Many years ago, I can remember that the weatherman on television would give us a forecast for the next day, and he'd make his blunt prediction that it was going to rain or shine. That was it; you had his prediction, and he turned out either to be wrong or right. A couple of decades ago, this changed, and the weatherman started giving us percentage chances of rain. If he says there is a ninety percent chance of rain, you make your decision accordingly about whether to take the umbrella, and if it doesn't rain, the weatherman wasn't wrong; it was just that other ten percent chance creeping through. We take predictions about the weather, and stocks, and countless other things for granted, but that we can predict the future and take such predictions seriously represents a philosophical shift based on pure and applied mathematics. Keith Devlin wants us non-mathematicians to understand how important this shift was, and how it got started from a letter from one mathematician to another written on 24 August 1654. In _The Unfinished Game: Pascal, Fermat, and the Seventeenth-Century Letter That Made the World Modern_ (Basic Books), Devlin has given a quick history of the beginning of probability theory, and more important, has shown how the mathematics was done and how it really did change everyone's outlook on the way the world works. Devlin, well known as "The Math Guy" on National Public Radio who tries to make complicated mathematical ideas understandable for the rest of us, does much the same thing here, making complicated and sometimes counterintuitive mathematical themes understandable, and even more important, relevant.

*Data to examine*:
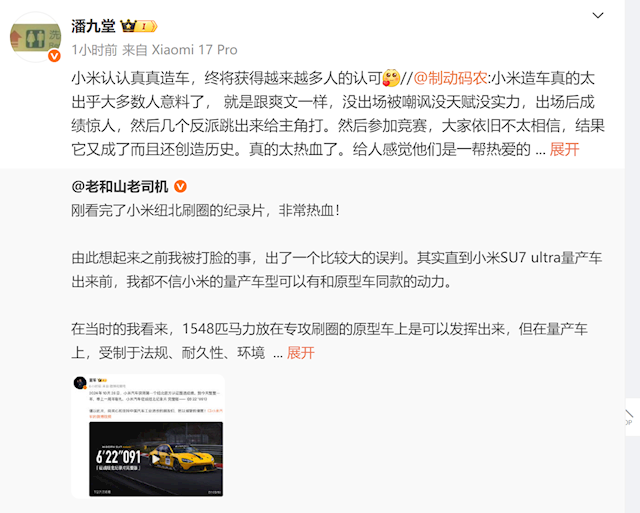640x513 pixels.
Task: Open 潘九堂's profile avatar
Action: click(x=36, y=37)
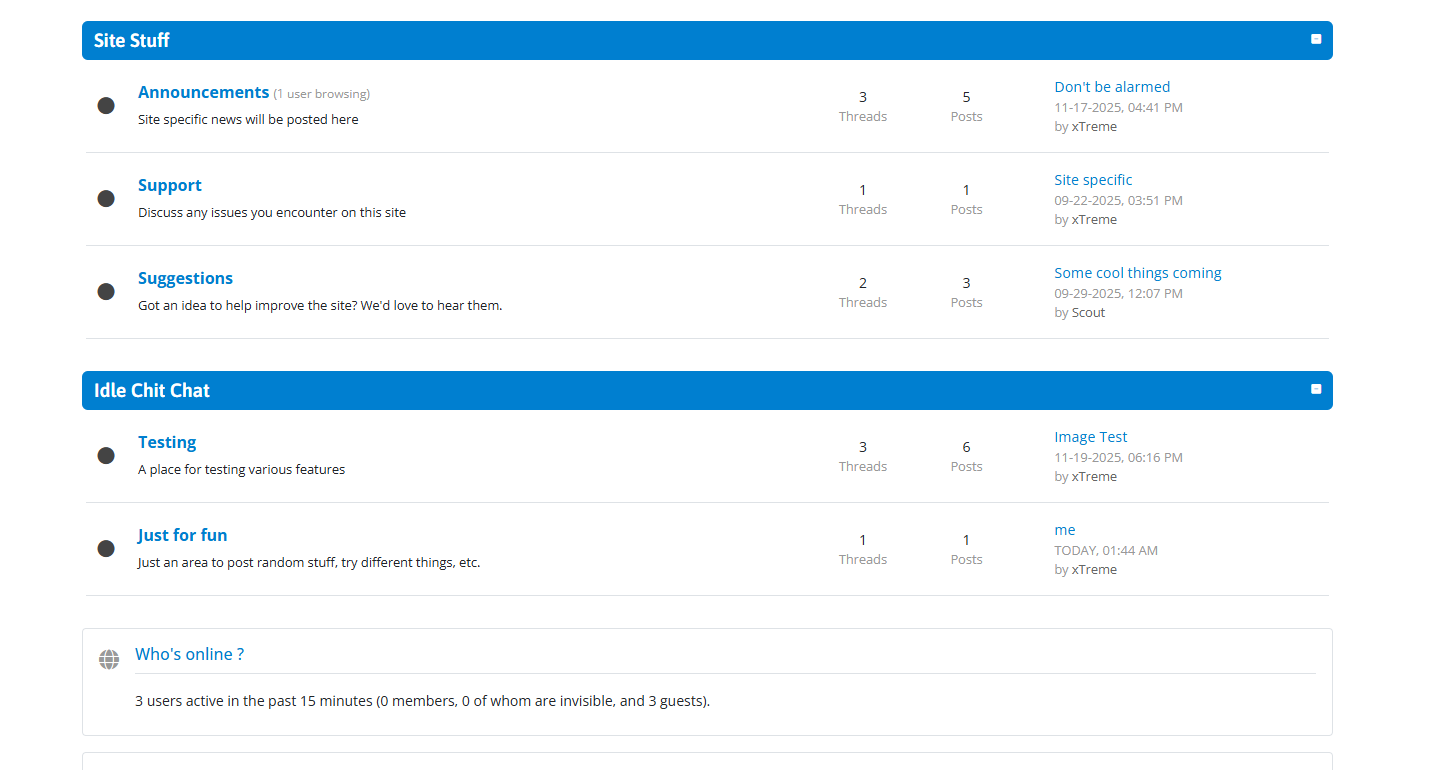Collapse the Idle Chit Chat category

1316,389
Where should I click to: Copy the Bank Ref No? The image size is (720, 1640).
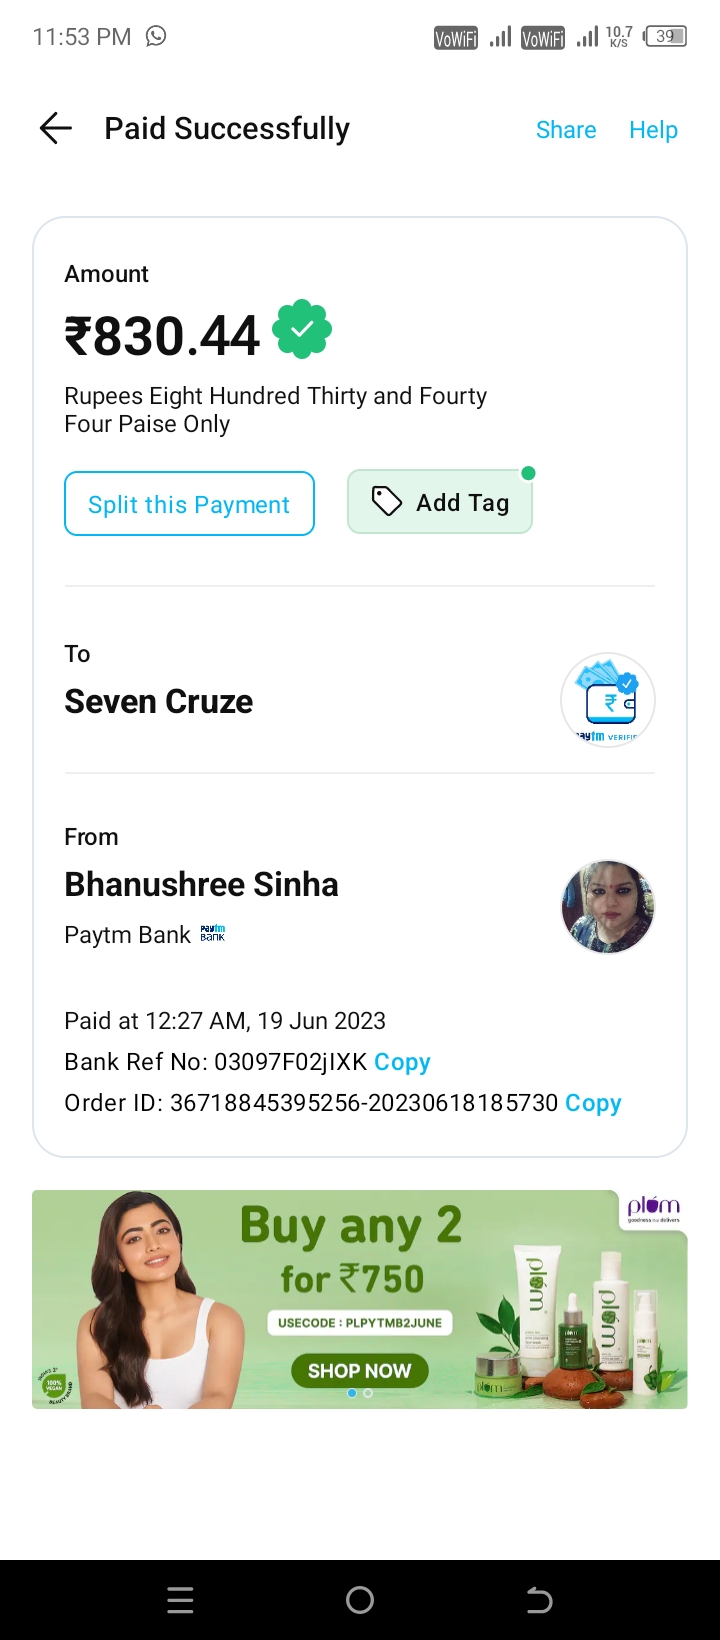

*What is being asked*: Continue the book review of Keith Devlin's The Unfinished Game, shown above, starting after its last sentence.

*Output of the task*:
Before the letter, Devlin says, scholars and even leading mathematicians believed that any attempt to predict the likelihood of future events was futile; the future was known by God alone. Gamblers would particularly have liked to have predicted the future, and Pascal and Fermat were taking on a gambling problem: Two players are betting on a game in which they are going to toss a coin five times, and the one who calls the most tosses correctly wins a pot. What happens if the game gets interrupted before the fifth toss? How should they divide the pot? It is a matter of examining the possible outcomes, figuring the odds of each, calculating the chance each player would have had of winning if the game had continued, and dividing the pot according to their respective odds. The problem is not complicated (looking back on it!), but it required subtle reasoning. At no point did they attempt to solve the problem empirically, tossing coins for many simulated games to find out how often each outcome might happen; this was an effort of pure mathematics, applied to a real-world problem.
Neither Pascal nor Fermat could have known how real-world it was. For them it was a puzzle, a bit of mathematics inspired by gambling. What they were laying down, though, was the basics of risk management, and directly because of their correspondence, people started behaving in different ways. Within only a few decades, the solution to the unfinished game was being applied to life-expectancy calculations, and the business of selling life annuities began. Such calculations and such businesses are still going on, with insurance being sold on far more than just people's lives. Engineers can calculate risk of bridges or airplanes falling down. Quantifying risks means that investors can calculate expected gain, or that pharmaceutical companies can compare different drugs. And of course, back to gambling, casinos know just how much they can expect to make for every dollar wagered, and they can mathematically plan on that outcome. There is still randomness; no one knows exactly what tomorrow will bring. Devlin's clearly-written and entertaining book, however, shows that the intellectual effort of two mathematical giants enabled us to quantify what might happen, and to plan accordingly. The future would never be the same.